Sony FX3 S-Cinetone Color Management Workflow in DaVinci Resolve
Stop over-grading your footage. Learn the proper DaVinci Resolve color management workflow for Sony FX3 S-Cinetone footage on indie narrative projects.
What is the correct DaVinci Resolve color management workflow for Sony FX3 S-Cinetone footage?
To correctly manage S-Cinetone footage, bypass complex Color Space Transforms (CSTs) because S-Cinetone is already baked into a Rec.709 color space; instead, use standard primary wheels to adjust exposure and contrast directly on the timeline.
The Sony FX3 is a massive hit in the indie narrative space. While many cinematographers shoot in S-Log3 for maximum dynamic range, fast-turnaround projects often use S-Cinetone. S-Cinetone is a "baked-in" color profile designed by Sony to mimic the look of their high-end Venice cinema camera, offering beautiful, soft skin tones straight out of the camera. The biggest mistake novice colorists make is treating S-Cinetone like a Log profile. If you apply a CST node trying to convert it from S-Log3, the image will instantly break, becoming a crushed, over-saturated mess. Because S-Cinetone is already a Rec.709 gamma curve, you simply drop it on the timeline and make minor, creative adjustments.
When should you shoot S-Cinetone instead of S-Log3 on the Sony FX3?

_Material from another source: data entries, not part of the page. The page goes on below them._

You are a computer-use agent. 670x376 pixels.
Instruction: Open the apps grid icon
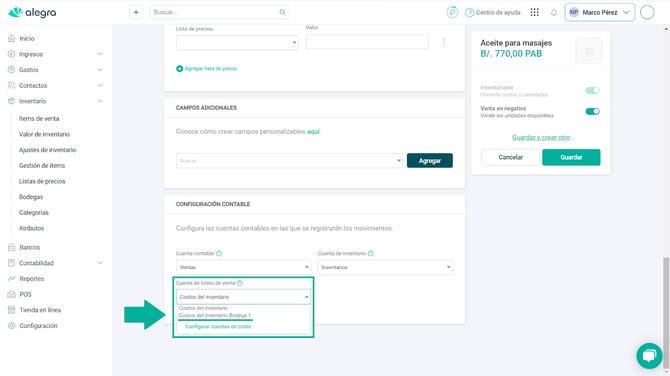(535, 12)
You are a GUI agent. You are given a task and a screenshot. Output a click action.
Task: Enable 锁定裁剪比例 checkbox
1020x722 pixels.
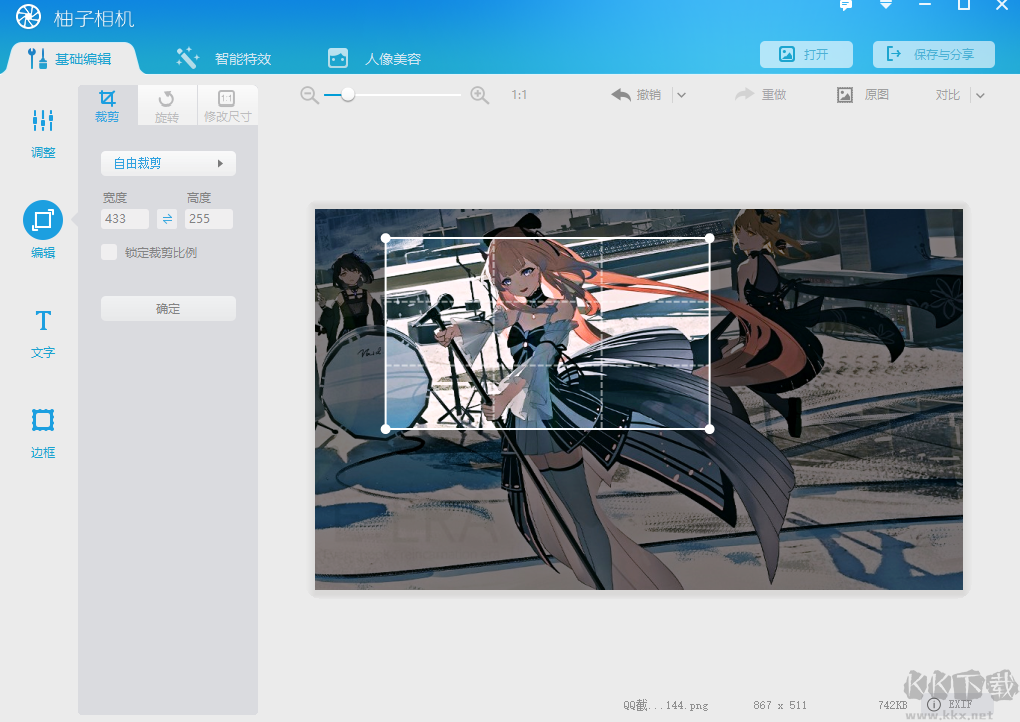point(109,252)
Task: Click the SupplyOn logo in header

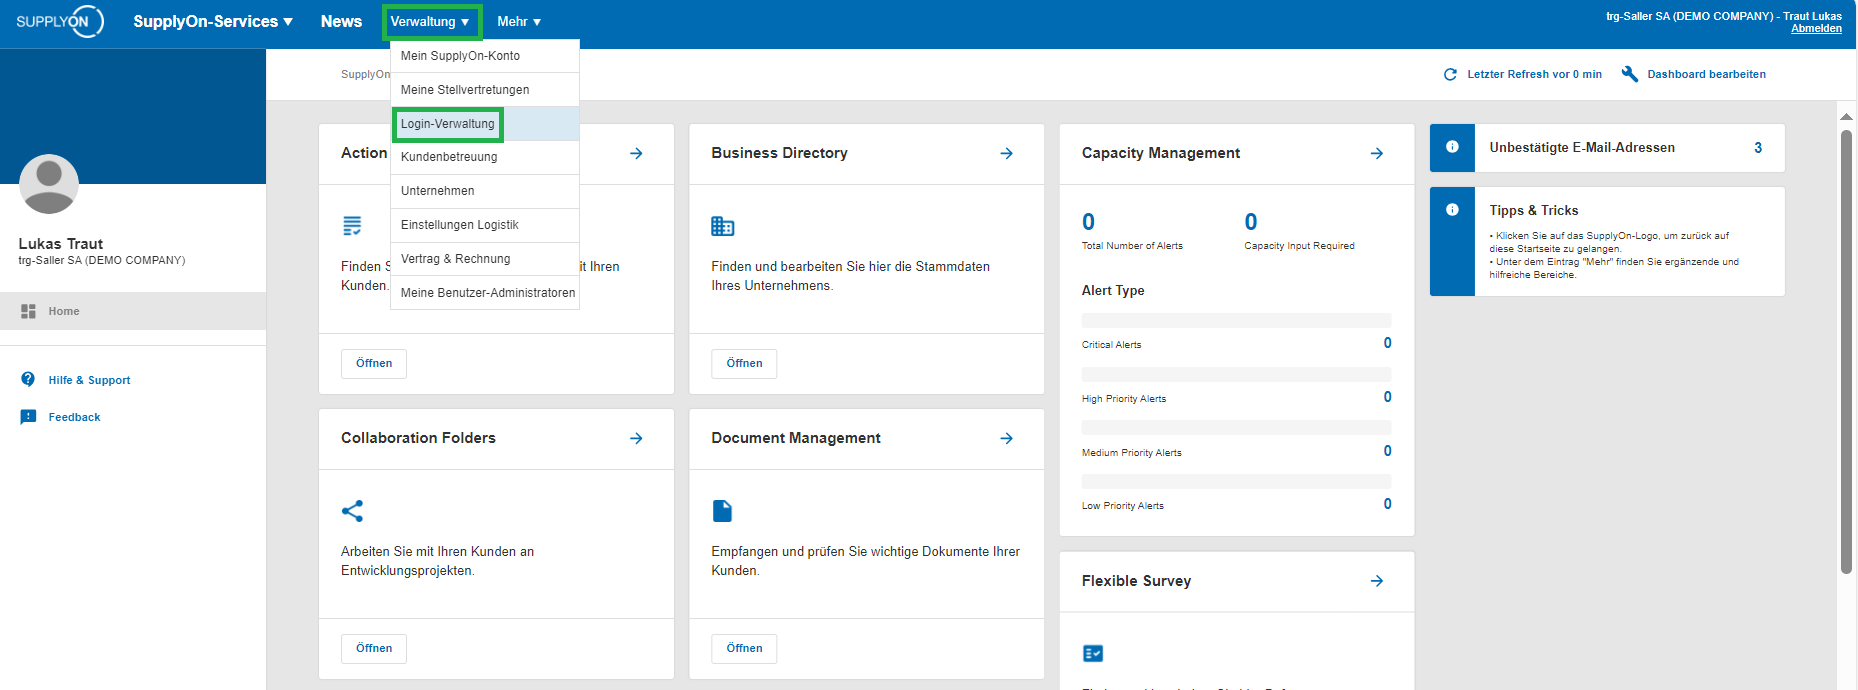Action: click(x=60, y=21)
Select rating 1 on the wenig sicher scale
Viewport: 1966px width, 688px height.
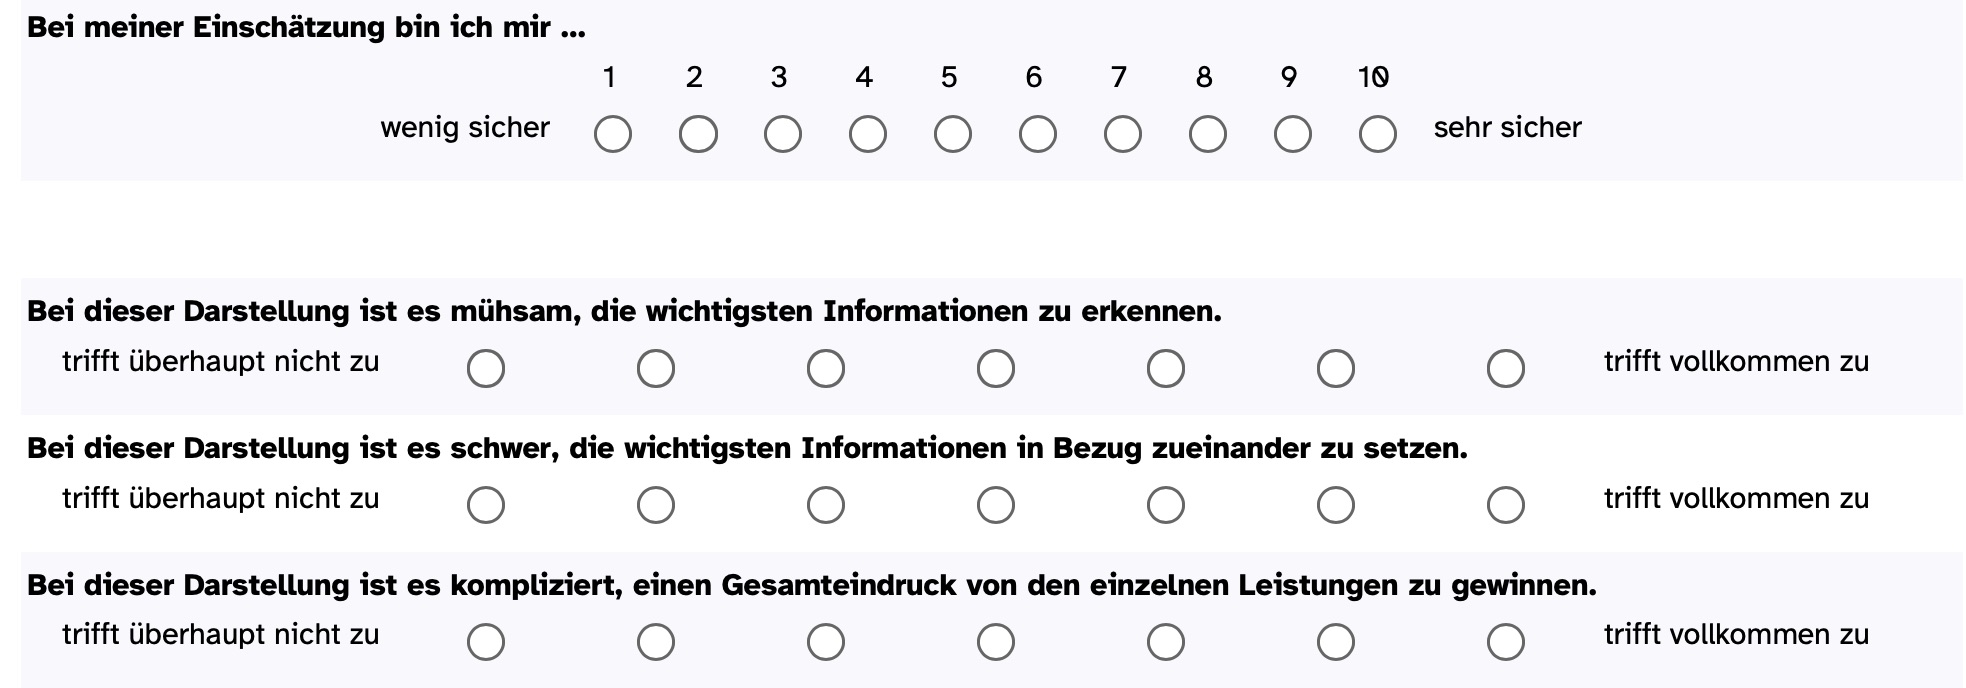click(612, 133)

You should shoot S-Cinetone when the project requires a fast turnaround with minimal color grading time, and you should shoot S-Log3 when you have the budget and time to grade for maximum dynamic range and extreme highlight recovery.
S-Log3 captures a flat, gray image that preserves roughly 15 stops of dynamic range, allowing the colorist to save blown-out windows or lift deep shadows. However, it requires a rigid, technical post-production pipeline. S-Cinetone throws away some of that dynamic range in exchange for immediate beauty. If you are shooting a corporate interview or an indie short film where the lighting is perfectly controlled on set, S-Cinetone allows the editor to skip the heavy lifting in DaVinci Resolve and go straight to the creative look.
How should colorists present S-Cinetone grades for director approval?
Colorists should export the graded sequence and upload it to Cutsio, providing a white-labeled, high-fidelity presentation layer where the director can review the skin tones securely without compression artifacts.
Even with a baked-in profile like S-Cinetone, directors still need to approve the final look of the film. Sending the export via a generic cloud drive often results in browser compression that ruins the subtle, soft roll-off of the S-Cinetone skin tones. By utilizing Cutsio, the colorist controls the presentation. The director receives a branded link with frictionless, pristine playback. Cutsio’s view tracking ensures the colorist knows the video was reviewed, and the explicit approval gates secure sign-off on the look.
FAQ
Is S-Cinetone available on the Sony A7S III?
Yes, Sony added the S-Cinetone picture profile to the A7S III via a firmware update, aligning its color science with the FX3 and the Cinema Line.
Can I use a LUT on S-Cinetone footage?
You can use creative "Look" LUTs designed for Rec.709 footage to add stylistic color shifts, but you should never use technical conversion LUTs (like S-Log3 to Rec.709) on S-Cinetone.
What ISO should I use for S-Cinetone on the FX3?
Unlike S-Log3 which relies heavily on base ISOs of 800 and 12,800, S-Cinetone is highly flexible, though it generally performs best at its base ISO of 320 for maximum dynamic range.